Sunday, October 4, 2009

New York's card check law.

Update: The State of New York and New York City have employed an evolving process of determining a unions majority status among public sector bargaining units. A secret ballot election is not required. William A. Herbert, Deputy Chair and Counsel, New York State Public Employment Relations Board presents a detailed, excellent, historical account of the successes of recognition without an election in public sector bargaining. To his credit he does not argue this historical data unqualifiedly supports private sector card check recognition. What he does suggest is the 50 years of historical data is relevant to the debate.
More after the jump
Mr. Herbert acknowledges, but glosses over, the differences in public sector bargaining and private sector bargaining. He provides no public sector equivalent to a contentious private sector organizing dispute in which an employer and significant numbers of employees oppose unionization. Public employers in New York face the reality of significant union density in the general population, and this was even more so in the 1950's and 1960's when most of the changes away from requiring secret ballot elections were introduced.
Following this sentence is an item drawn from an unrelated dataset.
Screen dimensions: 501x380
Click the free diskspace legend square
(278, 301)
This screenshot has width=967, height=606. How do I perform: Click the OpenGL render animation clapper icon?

There is a significant argument, also not discussed, that public sector employers favored unionization rather than opposed it. That situation is analogous to private sector employers who consent to neutrality agreements and do not oppose organizing efforts. They are free to recognize a union based upon a card check majority under current law. What EFCA does is compel the unwilling employer to do so. For almost 70 years the National Labor Relations Board [NLRB] and the Courts have held that a secret ballot election is the preferred method of determining whether a labor organization represents an un-coerced majority of the employees in a unit appropriate for collective bargaining. No one has provided a compelling argument to permit another way of doing that when an employer objects.